Although existing COVID-19 vaccines are known to be highly effective against severe disease and death, data are needed to assess their ability to reduce SARS-CoV-2 infection. We aimed to estimate the efficacy of the NVX-CoV2373 protein subunit vaccine against SARS-CoV-2 infection, regardless of symptoms, among adolescents.

Methods

We performed an ancillary observational study (SNIFF) to the phase 3, observer-blinded, randomised, placebo-controlled PREVENT-19 trial that assessed vaccine efficacy against symptomatic COVID-19 in the USA. Participants in the PREVENT-19 trial included healthy adolescents aged 12–17 years and with no history of laboratory-confirmed SARS-CoV-2 infection. They were randomly assigned (2:1) to receive either the NVX-CoV2373 (Novavax, Gaithersburg, MD, USA) vaccine (immediate NVX-CoV2373 group) or placebo (delayed NVX-CoV2373 group) on days 0 and 21 (initial series). After 2 months, in a crossover series, participants received two doses, 21 days apart, of the intervention that they did not receive in their initial series. Participants at 47 of the PREVENT-19 sites were invited to participate in the SNIFF study and self-collect nasal swabs at home twice weekly for SARS-CoV-2 testing to assess vaccine efficacy against SARS-CoV-2 infection. This primary outcome was defined as the first identification of SARS-CoV-2 detected by RT-PCR, regardless of symptoms, with onset within 4 weeks after the second dose of the initial vaccination series until the second dose of the crossover series. Secondary outcomes were vaccine efficacy against asymptomatic and minimally symptomatic SARS-CoV-2 infection, durability of vaccine efficacy against SARS-CoV-2 infection, and durability of vaccine efficacy against asymptomatic and minimally symptomatic infections.
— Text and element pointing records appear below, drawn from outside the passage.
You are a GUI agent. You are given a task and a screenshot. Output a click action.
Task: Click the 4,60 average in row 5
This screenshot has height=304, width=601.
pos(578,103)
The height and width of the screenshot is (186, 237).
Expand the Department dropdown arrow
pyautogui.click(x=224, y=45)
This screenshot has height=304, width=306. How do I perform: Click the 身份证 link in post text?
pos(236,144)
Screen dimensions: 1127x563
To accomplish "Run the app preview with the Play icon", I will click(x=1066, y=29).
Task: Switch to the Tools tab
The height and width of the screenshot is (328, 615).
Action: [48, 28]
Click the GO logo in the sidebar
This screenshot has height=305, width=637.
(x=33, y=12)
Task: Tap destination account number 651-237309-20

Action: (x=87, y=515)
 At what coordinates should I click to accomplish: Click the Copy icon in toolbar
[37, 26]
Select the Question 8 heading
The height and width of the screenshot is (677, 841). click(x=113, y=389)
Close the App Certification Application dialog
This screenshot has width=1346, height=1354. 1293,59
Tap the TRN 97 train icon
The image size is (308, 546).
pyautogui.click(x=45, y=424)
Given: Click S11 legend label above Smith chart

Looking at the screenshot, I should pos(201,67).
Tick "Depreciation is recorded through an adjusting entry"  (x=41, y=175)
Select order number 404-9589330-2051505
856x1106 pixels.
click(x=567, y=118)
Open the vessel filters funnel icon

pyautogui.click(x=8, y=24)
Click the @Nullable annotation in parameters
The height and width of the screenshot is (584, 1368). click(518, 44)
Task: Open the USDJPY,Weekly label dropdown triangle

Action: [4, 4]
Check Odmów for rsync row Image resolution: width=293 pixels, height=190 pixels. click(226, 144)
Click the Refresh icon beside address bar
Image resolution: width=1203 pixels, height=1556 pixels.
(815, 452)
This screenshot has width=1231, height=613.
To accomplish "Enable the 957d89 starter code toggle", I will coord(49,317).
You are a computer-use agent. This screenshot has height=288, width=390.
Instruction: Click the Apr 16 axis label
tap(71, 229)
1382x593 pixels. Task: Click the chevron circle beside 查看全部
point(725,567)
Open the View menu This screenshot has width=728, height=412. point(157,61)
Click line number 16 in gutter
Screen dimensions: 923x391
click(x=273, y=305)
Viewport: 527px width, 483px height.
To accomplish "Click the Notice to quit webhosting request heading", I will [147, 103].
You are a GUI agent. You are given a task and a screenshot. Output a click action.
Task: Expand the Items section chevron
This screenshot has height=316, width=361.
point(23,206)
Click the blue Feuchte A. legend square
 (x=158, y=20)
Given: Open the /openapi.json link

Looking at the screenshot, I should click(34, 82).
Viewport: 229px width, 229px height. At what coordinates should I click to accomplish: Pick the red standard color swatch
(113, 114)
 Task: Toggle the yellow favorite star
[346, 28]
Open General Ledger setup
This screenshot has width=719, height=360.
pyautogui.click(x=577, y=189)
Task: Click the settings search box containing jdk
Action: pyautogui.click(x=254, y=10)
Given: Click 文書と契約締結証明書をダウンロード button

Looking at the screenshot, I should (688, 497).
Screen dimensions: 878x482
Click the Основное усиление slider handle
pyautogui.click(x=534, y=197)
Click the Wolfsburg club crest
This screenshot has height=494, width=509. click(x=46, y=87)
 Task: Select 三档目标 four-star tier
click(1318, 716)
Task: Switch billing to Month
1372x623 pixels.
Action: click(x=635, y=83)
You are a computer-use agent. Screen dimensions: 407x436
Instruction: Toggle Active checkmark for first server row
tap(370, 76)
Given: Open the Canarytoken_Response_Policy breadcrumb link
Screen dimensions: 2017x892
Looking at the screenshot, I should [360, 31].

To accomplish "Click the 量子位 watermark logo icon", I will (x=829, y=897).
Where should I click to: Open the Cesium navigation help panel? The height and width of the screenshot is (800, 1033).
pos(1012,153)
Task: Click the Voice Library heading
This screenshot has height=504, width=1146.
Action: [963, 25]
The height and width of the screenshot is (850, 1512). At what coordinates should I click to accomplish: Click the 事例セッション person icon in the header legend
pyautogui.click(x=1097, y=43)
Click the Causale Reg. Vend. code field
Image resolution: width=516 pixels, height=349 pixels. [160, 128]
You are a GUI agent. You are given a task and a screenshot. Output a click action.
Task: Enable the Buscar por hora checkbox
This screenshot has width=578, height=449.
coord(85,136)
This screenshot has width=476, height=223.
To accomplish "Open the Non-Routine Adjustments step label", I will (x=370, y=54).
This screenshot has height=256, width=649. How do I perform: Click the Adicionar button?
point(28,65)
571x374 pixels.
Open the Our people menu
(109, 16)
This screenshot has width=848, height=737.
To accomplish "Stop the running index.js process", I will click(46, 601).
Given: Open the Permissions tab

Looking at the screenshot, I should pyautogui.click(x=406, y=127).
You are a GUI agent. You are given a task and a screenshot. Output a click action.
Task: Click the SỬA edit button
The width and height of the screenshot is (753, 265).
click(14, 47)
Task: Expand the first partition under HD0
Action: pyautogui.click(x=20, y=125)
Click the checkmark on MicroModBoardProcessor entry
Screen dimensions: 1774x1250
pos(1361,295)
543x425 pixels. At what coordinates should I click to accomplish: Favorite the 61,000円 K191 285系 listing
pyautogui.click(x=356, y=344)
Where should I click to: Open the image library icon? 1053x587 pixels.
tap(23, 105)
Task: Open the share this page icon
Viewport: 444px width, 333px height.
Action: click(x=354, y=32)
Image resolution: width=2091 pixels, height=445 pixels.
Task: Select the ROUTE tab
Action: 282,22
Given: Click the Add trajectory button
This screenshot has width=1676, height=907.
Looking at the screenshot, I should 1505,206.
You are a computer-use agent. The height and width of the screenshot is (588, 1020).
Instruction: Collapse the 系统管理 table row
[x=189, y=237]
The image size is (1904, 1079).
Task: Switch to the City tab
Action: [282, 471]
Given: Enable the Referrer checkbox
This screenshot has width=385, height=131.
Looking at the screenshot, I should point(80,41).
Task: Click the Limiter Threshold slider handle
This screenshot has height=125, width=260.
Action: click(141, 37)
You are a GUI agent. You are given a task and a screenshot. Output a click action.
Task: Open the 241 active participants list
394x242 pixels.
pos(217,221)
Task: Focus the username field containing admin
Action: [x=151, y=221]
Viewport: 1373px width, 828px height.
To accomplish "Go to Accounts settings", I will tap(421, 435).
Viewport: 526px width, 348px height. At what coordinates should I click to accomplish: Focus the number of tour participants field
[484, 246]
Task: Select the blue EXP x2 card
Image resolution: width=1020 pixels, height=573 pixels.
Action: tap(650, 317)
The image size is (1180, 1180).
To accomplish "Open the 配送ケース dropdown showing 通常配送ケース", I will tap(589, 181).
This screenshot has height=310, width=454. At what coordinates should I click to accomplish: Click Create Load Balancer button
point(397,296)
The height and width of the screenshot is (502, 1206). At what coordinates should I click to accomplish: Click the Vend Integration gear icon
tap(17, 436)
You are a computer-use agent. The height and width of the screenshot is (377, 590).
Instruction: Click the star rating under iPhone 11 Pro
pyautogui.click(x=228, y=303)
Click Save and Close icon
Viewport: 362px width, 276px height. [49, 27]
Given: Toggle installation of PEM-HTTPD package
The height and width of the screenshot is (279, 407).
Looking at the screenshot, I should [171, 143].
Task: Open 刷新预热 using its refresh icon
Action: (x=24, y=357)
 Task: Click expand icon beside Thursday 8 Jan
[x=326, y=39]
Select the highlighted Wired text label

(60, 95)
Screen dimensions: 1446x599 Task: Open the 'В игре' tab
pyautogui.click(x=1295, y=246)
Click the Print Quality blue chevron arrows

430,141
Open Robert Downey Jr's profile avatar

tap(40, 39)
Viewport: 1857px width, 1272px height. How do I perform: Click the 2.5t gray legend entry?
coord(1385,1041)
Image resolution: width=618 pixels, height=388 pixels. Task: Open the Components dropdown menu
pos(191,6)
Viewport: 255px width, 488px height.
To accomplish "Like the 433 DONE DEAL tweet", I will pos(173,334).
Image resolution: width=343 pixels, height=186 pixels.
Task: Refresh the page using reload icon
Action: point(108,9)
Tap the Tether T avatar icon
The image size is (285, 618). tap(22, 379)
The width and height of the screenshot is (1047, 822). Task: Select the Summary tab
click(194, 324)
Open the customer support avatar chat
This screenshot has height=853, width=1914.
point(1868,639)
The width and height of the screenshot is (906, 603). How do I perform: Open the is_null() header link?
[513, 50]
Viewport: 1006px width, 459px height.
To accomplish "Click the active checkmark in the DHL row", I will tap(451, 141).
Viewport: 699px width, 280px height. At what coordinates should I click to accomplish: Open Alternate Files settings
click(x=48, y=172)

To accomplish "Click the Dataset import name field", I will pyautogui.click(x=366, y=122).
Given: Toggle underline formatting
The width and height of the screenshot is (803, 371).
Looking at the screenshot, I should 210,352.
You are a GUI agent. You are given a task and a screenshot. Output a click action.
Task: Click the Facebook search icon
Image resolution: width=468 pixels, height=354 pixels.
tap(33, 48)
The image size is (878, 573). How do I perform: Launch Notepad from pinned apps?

Outcomes were analysed in the modified intention-to-treat population, which included all participants without previous SARS-CoV-2 infection and was restricted to participants enrolled within 4 weeks of the second dose of the primary (primary analysis population) or crossover (post-crossover analysis population) series. This study is registered with ClinicalTrials.gov (NCT04611802).

Findings

Between June 1 and Dec 17, 2021, 1196 (53·2%) of the 2247 adolescent participants recruited in the PREVENT-19 trial enrolled in the SNIFF study. The primary analysis population included 471 participants in the immediate NVX-CoV2373 group and 220 in the delayed NVX-CoV2373 group. Incidence of SARS-CoV-2 infection was 14·9 cases per 100 person-years (95% CI 7·9–25·5) in the immediate group and 54·2 cases per 100 person-years (33·6–82·9) in the delayed group; vaccine efficacy was 73·5% (95% CI 47·1–86·7; p=0·0002). Incidence of minimally symptomatic or asymptomatic SARS-CoV-2 infection was 10·3 cases per 100 person-years (95% CI 4·7–19·6) in the immediate group and 36·1 cases per 100 person-years (19·8–60·7) in the delayed group; vaccine efficacy was 72·8% (95% CI 37·1–88·2; p=0·0023). After the second crossover dose, incidence of SARS-CoV-2 was 14·6 cases per 100 person-years (95% CI 8·6–23·0) in the immediate group (receiving placebo at crossover) and 9·1 cases per 100 person-years (3·0–21·3) in the delayed group, with a durability ratio of 160·3 (95% CI 59·5–431·6; p=0·35). Almost all infections after crossover were minimally symptomatic or asymptomatic, with a durability ratio of 151·4 (55·9–410·4; p=0·41).

Interpretation

Among adolescents participating in the PREVENT-19 trial during the delta (B.1.617.2) variant wave of the COVID-19 pandemic, the NVX-CoV2373 vaccine was highly efficacious against SARS-CoV-2 infection regardless of symptoms, indicating its potential to reduce the reservoir of infections that contribute to community transmission.

Funding

US Department of Health and Human Services, Administration for Strategic Preparedness and Response, Biomedical Advanced Research and Development Authority, National Institute of Allergy and Infectious Diseases, and National Institutes of Health.
NVX-CoV2373 疫苗对美国青少年 SARS-CoV-2 感染的疗效:一项第 3 期观察盲法随机安慰剂对照试验的辅助研究。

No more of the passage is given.